Les salarié.e.s de McDonald’s manifestaient mardi 23 octobre dans les Yvelines, entre Saint-Quentin et Guyancourt jusqu’au siège de McDo France. Ils réclament de meilleures conditions de travail, les respect des libertés syndicales, une augmentation des salaires, la fin du temps partiel imposé mais aussi l’arrêt de l’évasion fiscale pratiquée par la marque. À Marseille la justice, saisie par les salarié.e.s qui dénoncent un plan social déguisé, doit se prononcer le 29 novembre sur la validité du projet de cession de six restaurants franchisés. Cinq des restaurants sont déjà passés sous la direction d’un nouveau franchisé. Quant à celui de Saint-Barthélémy (77 salariés), son sort est encore en suspens. Attac Marseille soutient depuis le début la lutte de les salarié.es pour leurs droits et pour leurs emplois.

Qui sait que la multinationale McDo avec ses 37 241 restaurants gagne bien plus d’argent grâce aux loyers qu’elle encaisse que de la vente de la nourriture qu’elle propose ?

Pour la première fois, McDo tirera en 2018 plus de chiffre d’affaires de ses rentes immobilières que de ses sandwichs. Cette financiarisation du groupe permet toujours plus d’évasion fiscale et a de lourdes conséquences sur les salariés. L’évolution du modèle économique de McDonald’s s’est accélérée ces dernières années avec comme maître mot la recherche de toujours plus de rentabilité.

Alors comment fonctionne le système McDo ?

De façon tout à fait légale, le groupe achète des terrains constructibles, y bâtit des restaurants qu’il propose en location-gérance à ce qu’on appelle des franchisés. Les franchisés reversent en moyenne 20 % de leur chiffre d’affaires à la maison mère, auquel il faut ajouter 5 % de droit d’utilisation des logos, publicités, noms de sandwich et autres, au titre de la propriété intellectuelle. Ces rentes rapportent près de 9 milliards d’euros par an à McDo, quasiment sans frais. Alors que le groupe gagne « seulement » un peu plus de 2 milliards d’euros sur la vente de hamburgers, si on en enlève les « coûts opérationnels », salaires en tête, on comprend mieux pourquoi la multinationale ne possède plus qu’à peine 10 % des restaurants en propre. Et il entend encore en passer la moitié en location-gérance. L’avantage pour McDonald’s est que ce modèle économique est facilement extensible à l’international et que le groupe détient une rente immobilière quasiment à vie sur ses franchisés puisque les contrats de location sont en général de vingt ans. C’est ainsi que si le chiffre d’affaires de la multinationale baisse d’année en année, à force de tout franchiser, les revenus, eux, augmentent. Depuis bientôt deux ans que cette stratégie s’est accélérée, l’augmentation des bénéfices se calcule à deux chiffres chaque trimestre et les dividendes explosent : 6,8 milliards d’euros ont ainsi été distribués en 2017 aux actionnaires. À l’inverse, le nombre de salariés employés directement par la multinationale a chuté de près de la moitié en six ans pour s’établir à 235 000. La faute au passage des restaurants en location-gérance. En comptant ces franchises, le nombre de travailleurs reste à peu près stable, autour de 2 millions.

### Données fournies
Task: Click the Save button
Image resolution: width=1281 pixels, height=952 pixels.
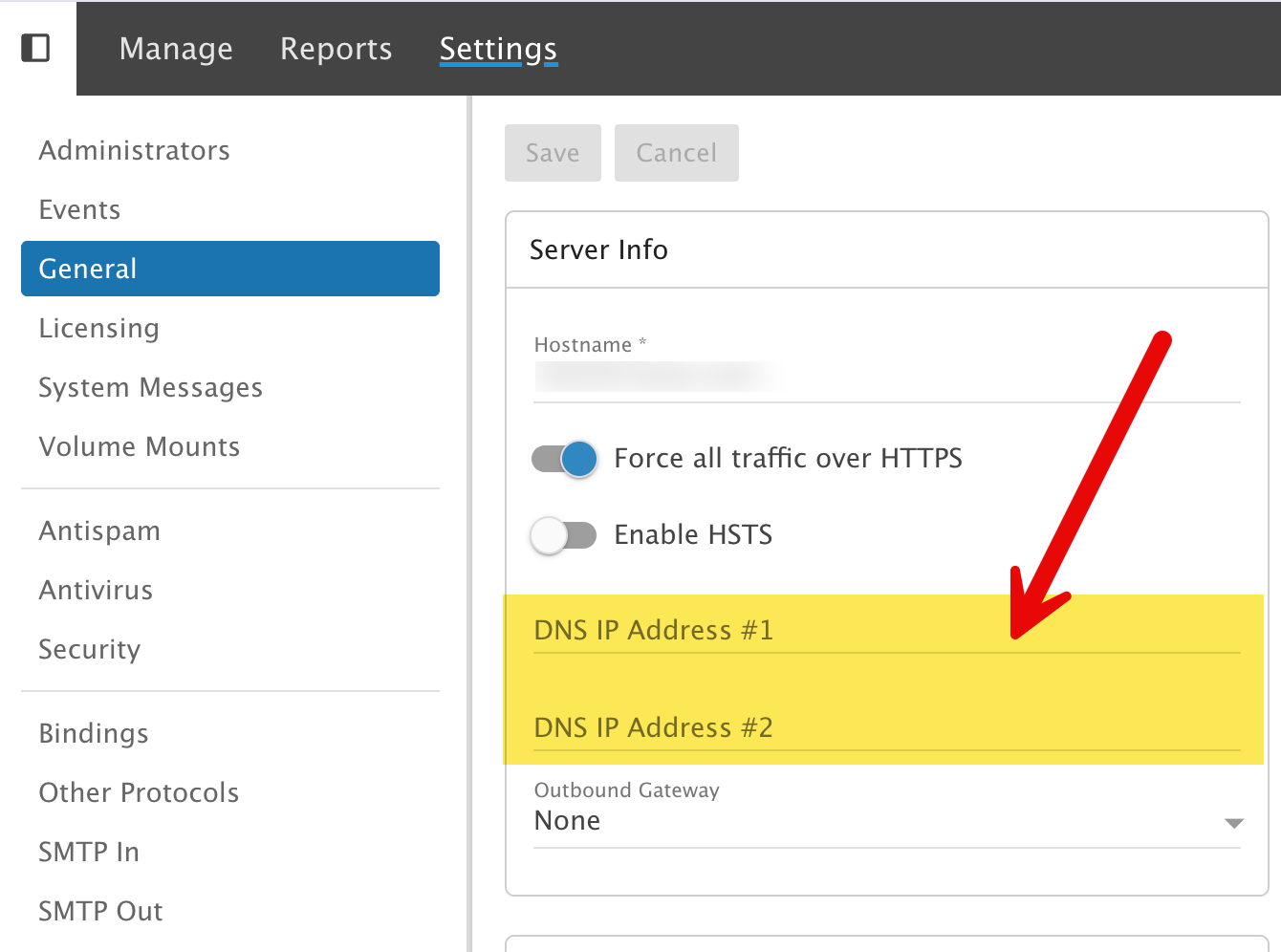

### Travail demandé
(1) Les affirmations (a), (b) et (c) ci-dessous concordent-elles avec le texte sur McDonald’s ? Pour chacune, répondez par oui ou par non en citant mot pour mot le passage du texte qui tranche.
(a) Les franchisés reversent en moyenne 20 % de leur chiffre d’affaires à la maison mère.
(b) La multinationale possède encore en propre environ la moitié de ses restaurants.
(c) Les contrats de location conclus avec les franchisés durent en général dix ans.
(2) Rédigez la suite du texte sur le système McDo, en commençant juste après sa dernière phrase.

### Les réponses
(1)
(a) Oui : « Les franchisés reversent en moyenne 20 % de leur chiffre d’affaires à la maison mère ».
(b) Non : « la multinationale ne possède plus qu’à peine 10 % des restaurants en propre ».
(c) Non : « les contrats de location sont en général de vingt ans ».

(2)
Selon les dernières recherches de ReAct*, le réseau d’appui à l’organisation des travailleurs.ses, la multinationale a réalisé en 2017 4,5 milliards d’euros de chiffre d’affaires en France, deuxième marché plus profitable derrière les États-Unis. Elle y gagne entre 700 et 800 millions d’euros de bénéfices répartis ainsi : 210 millions pour les franchisés, 275 autres millions pour la filiale France et entre 300 et 400 millions pour la maison mère. La franchise est le cœur du modèle McDo. C‘est ce qui fait que la multinationale est devenue avant tout une société immobilière.

Le montant des loyers réglés à la maison mère permet de transformer des bénéfices en coût et donc de ne pas payer d’impôts ni de participation aux salariés.

En effet, chaque McDo franchisé verse en moyenne à la maison mère aux USA :

  • une redevance d’environ 25 % de son CA. La redevance comprend une part fixe de 5 % du CA pour le droit d’utilisation de la marque et une part variable en fonction du CA pour la location du terrain au propriétaire McDonald’s. D’où le fait que les salariés ne touchent jamais la prime de participation aux bénéfices et que McDo n’a aucun impôt sur les bénéfices à payer en France métropolitaine
  • les franchises McDo bénéficient en plus du CICE, d’une baisse du taux de TVA et du dispositif contrats aidés.

En amputant ainsi le chiffre d’affaire par le biais de ce loyer déguisé mais légal, et les mesures d’accompagnement qui vont avec, les bénéfices se transforment en coûts.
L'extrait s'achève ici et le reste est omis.